然而爱染国俊却双唇紧闭,始终沉默不语。他的目光执拗且坚定地朝着萤丸所在的位置投去,仿佛那是他此刻唯一的焦点。他的双眼,此刻就好似被一层厚重的雾霭所笼罩,视线变得模糊不清,每一次努力地聚焦,看到的却只是一片朦胧的光影。可即便如此,他的内心却无比笃定,那种从心底油然而生的熟悉之感,如潮水般不断地冲击着他的心房,让他坚信不移——一定是萤丸,眼前的这个存在,毫无疑问就是萤丸!这种熟悉感,是在无数个并肩作战的日子里积累而成的,是在刀光剑影中相互扶持所留下的深刻印记,是深入骨髓的一种牵绊。

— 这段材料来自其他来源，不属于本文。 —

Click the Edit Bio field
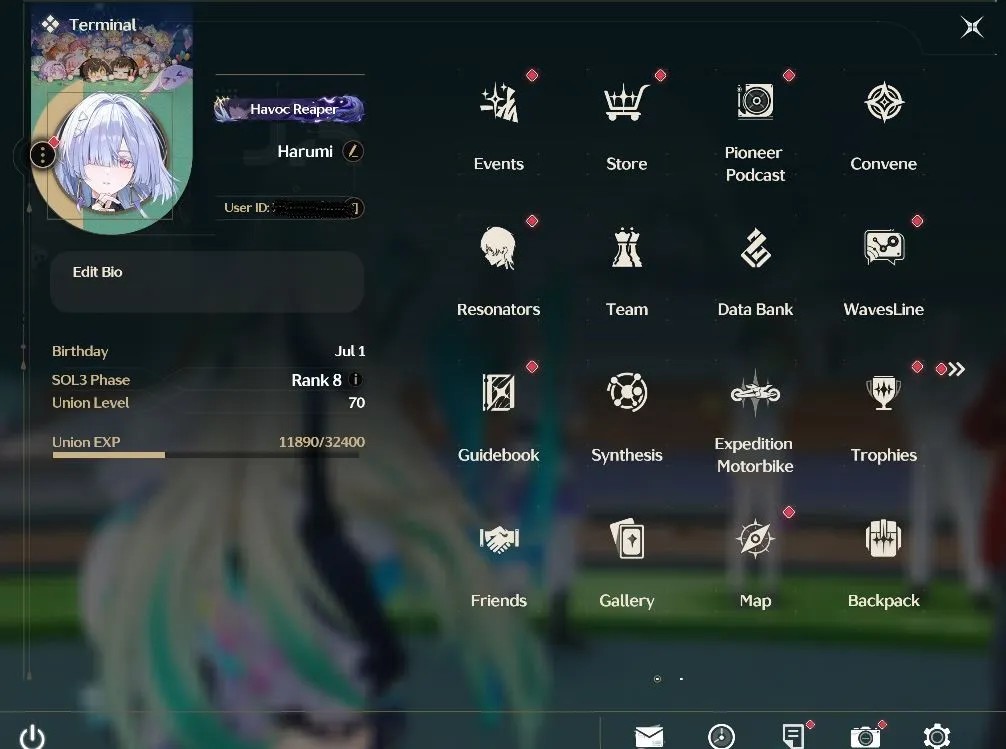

“爱染?”池野清流注意到爱染国俊这异于常人的表现,心中不禁涌起一股担忧。在这危机四伏的情境下,他不得不分出一部分心神。一方面,他密切留意着爱染国俊的一举一动,害怕他因为过度的执念而陷入危险;另一方面,他又时刻警惕着那把萤丸,他的眼神中透露出一丝疑虑和不安,因为他实在无法确定此时的萤丸是否还保留着自己的意识。在他看来,在如此复杂的局势下,萤丸随时都有可能失去理智。一旦失去理智,那后果将不堪设想。他可能会像一头脱缰的猛兽,六亲不认,想着,池野清流的神经就紧绷起来,做好了随时应对突发状况的准备。
可着实让池野清流感到万分意外的是,那把名为萤丸的付丧神,全然没有如他所想象的那般陷入疯狂而彻底失去理智。彼时,萤丸就那样静静地伫立在原地,眼神冷漠地扫视着眼前的场景,目光最终定格在池野清流与爱染国俊之间的互动上。
萤丸就这么静静地看着那一幕,眼神中没有一丝波澜,仿佛眼前的一切都与他无关。然而,当他的视线缓缓落在爱染国俊身上时,原本冷漠的眼神却莫名地柔和了许多。那柔和的目光里,仿佛藏着无尽的温柔与关切,就像是冬日里的暖阳,让人感到一丝温暖。
其实,萤丸心中厌恶的目标自始至终都只有池野清流一人而已。这一切,仅仅是因为池野清流是那高高在上的审神者。在萤丸看来,审神者这个身份,代表着无数的规则与束缚,也代表着他曾经所遭受的种种不公与委屈。所以,他对池野清流有着一种本能的厌恶,这种厌恶已经深入骨髓,难以轻易消除。